[Items from a dataset]
■ ■ ■ ■ ■ ■ ■

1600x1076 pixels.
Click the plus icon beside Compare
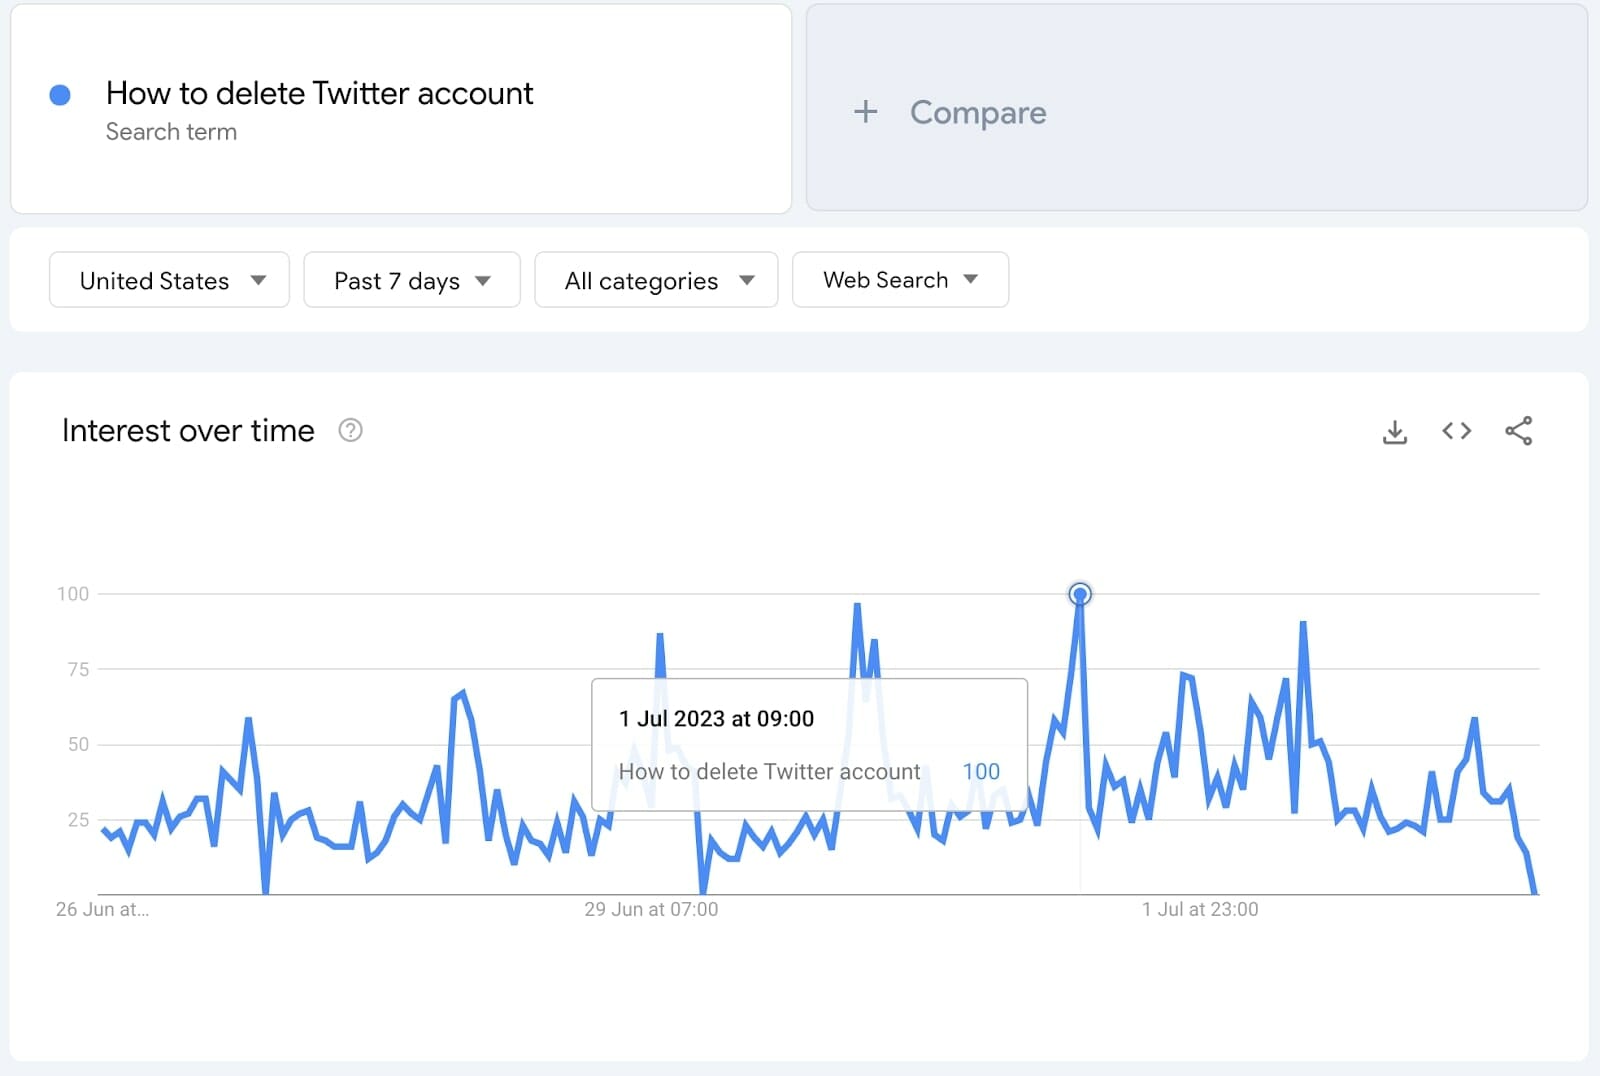866,112

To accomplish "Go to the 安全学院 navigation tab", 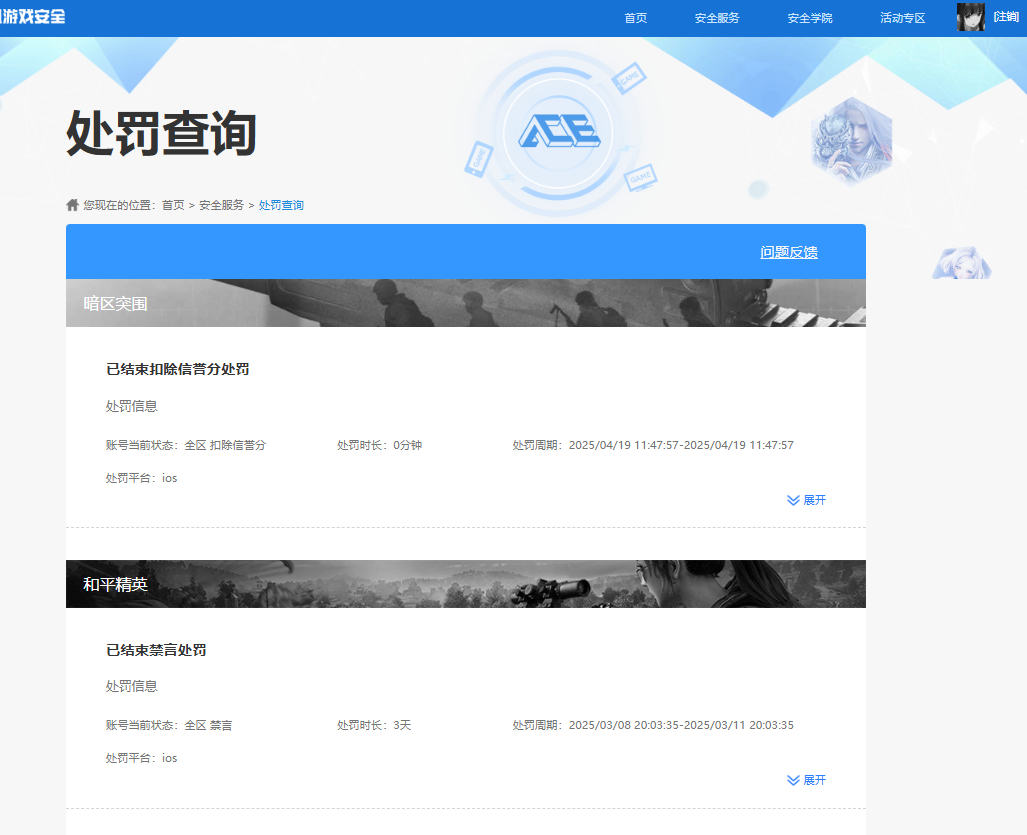I will [x=809, y=18].
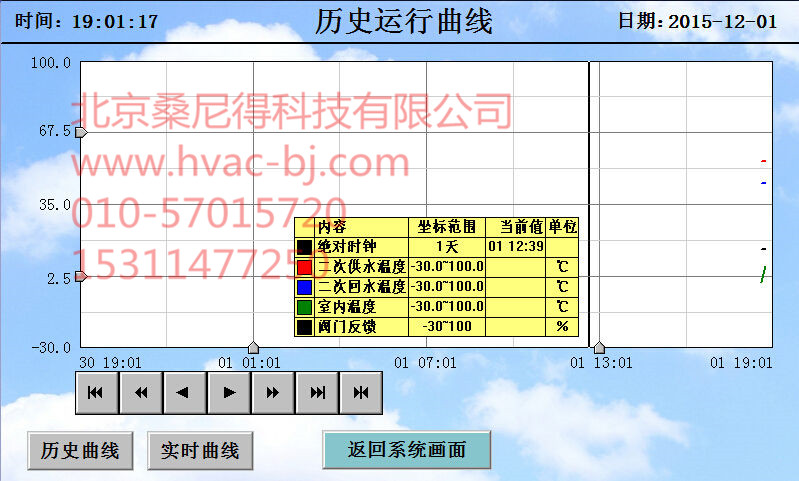
Task: Click the time-axis marker near 01 01:01
Action: (x=253, y=347)
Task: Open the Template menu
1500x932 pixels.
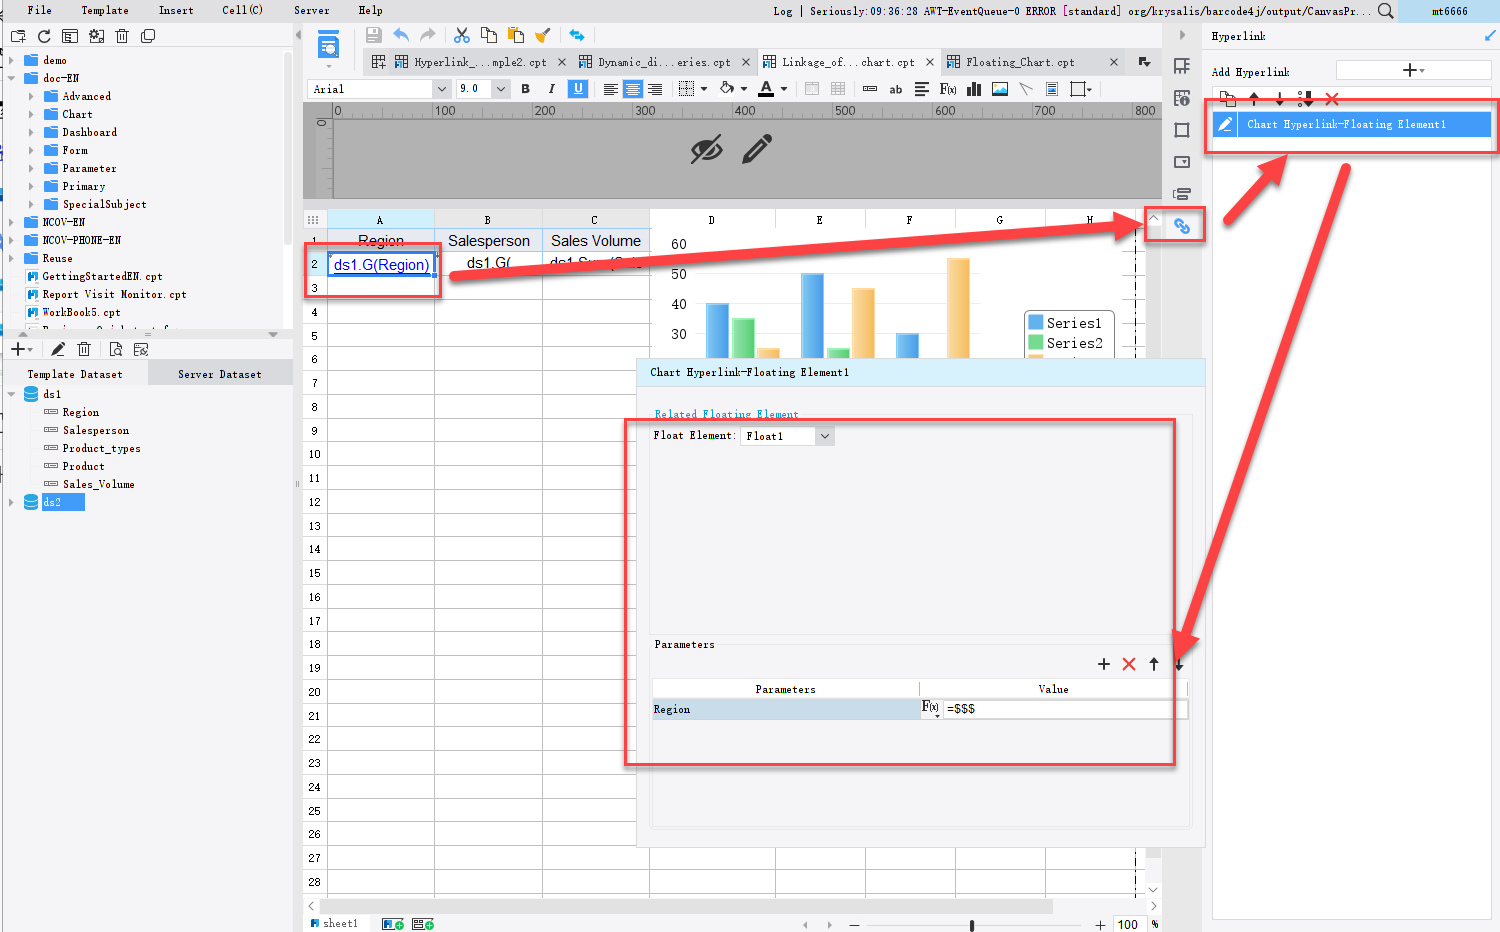Action: point(105,10)
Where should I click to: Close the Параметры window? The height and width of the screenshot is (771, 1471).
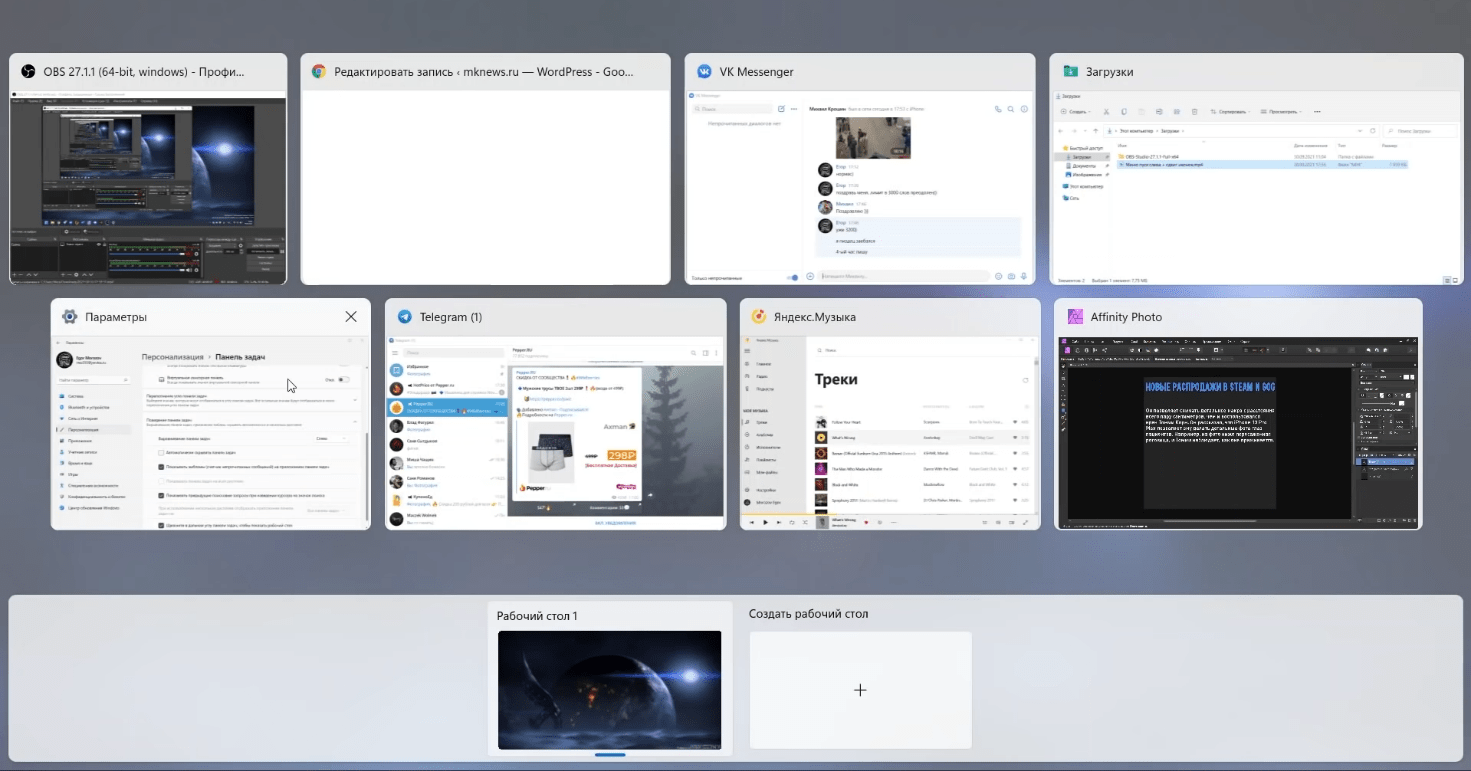coord(351,317)
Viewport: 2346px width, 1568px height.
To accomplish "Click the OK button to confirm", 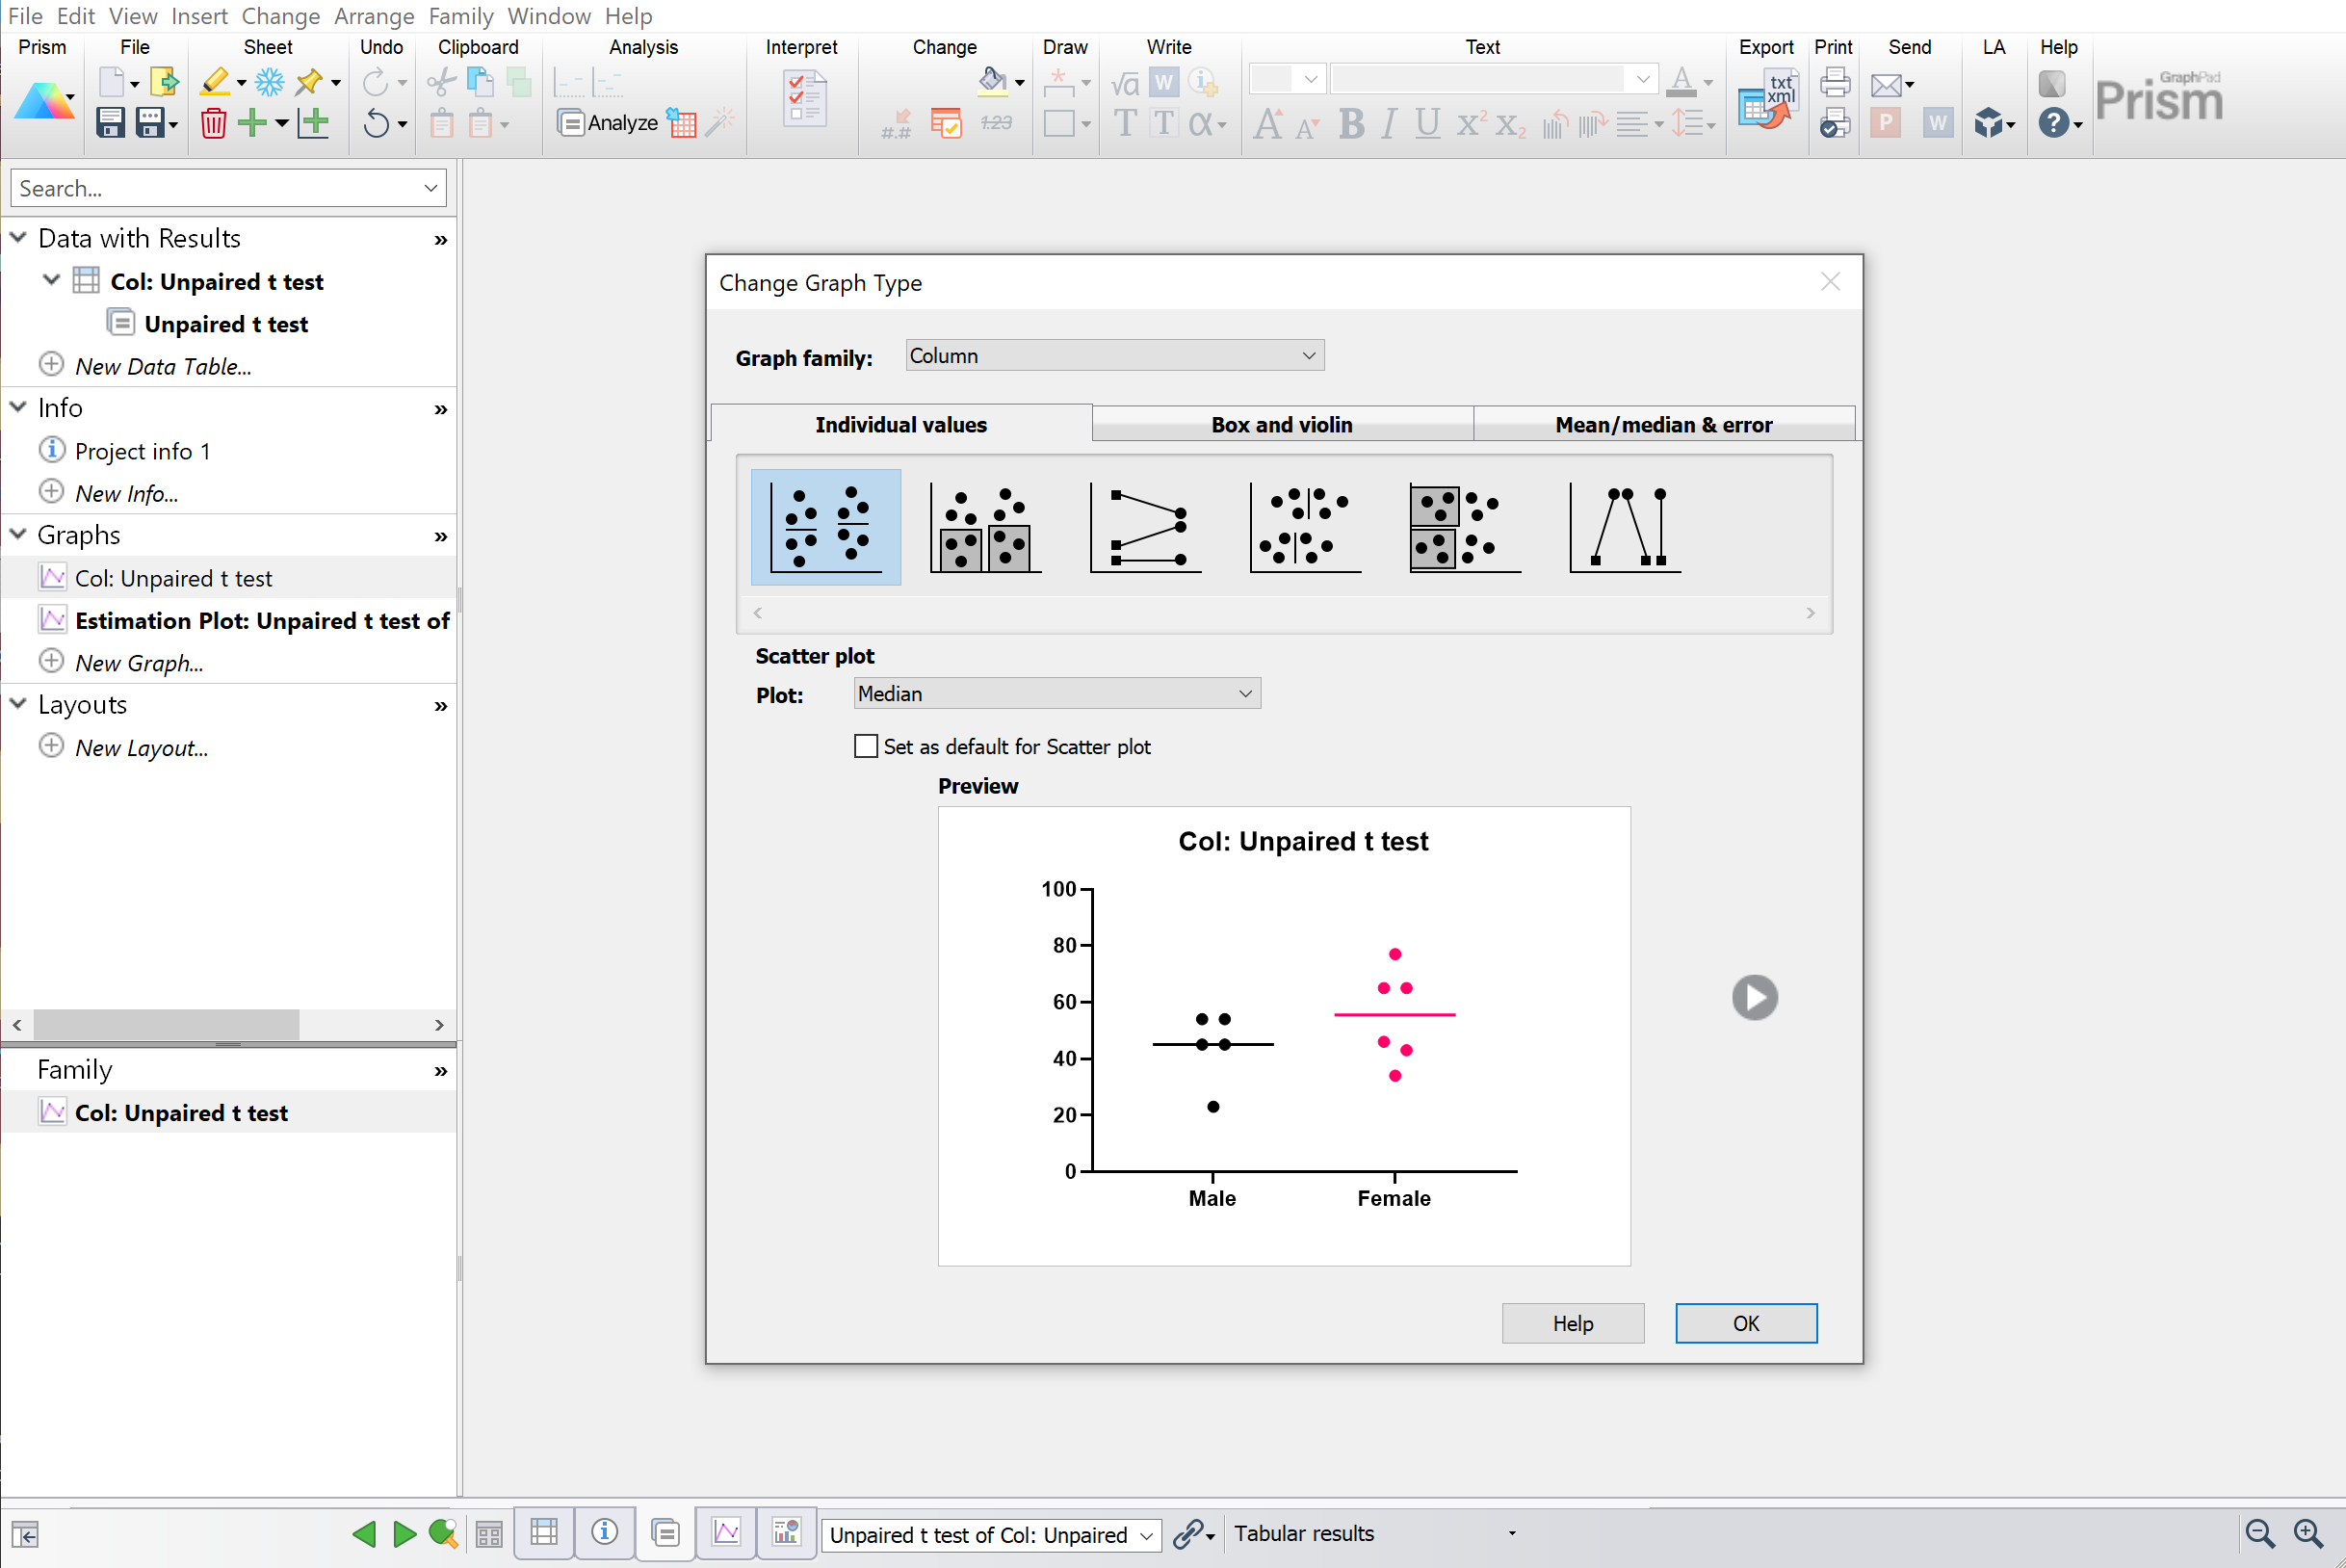I will click(1746, 1321).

■ ■ ■ ■ ■ ■ ■

## Task goal:
Tally how many lines in the data above contain the word "height". Give only the number.

## In response:
2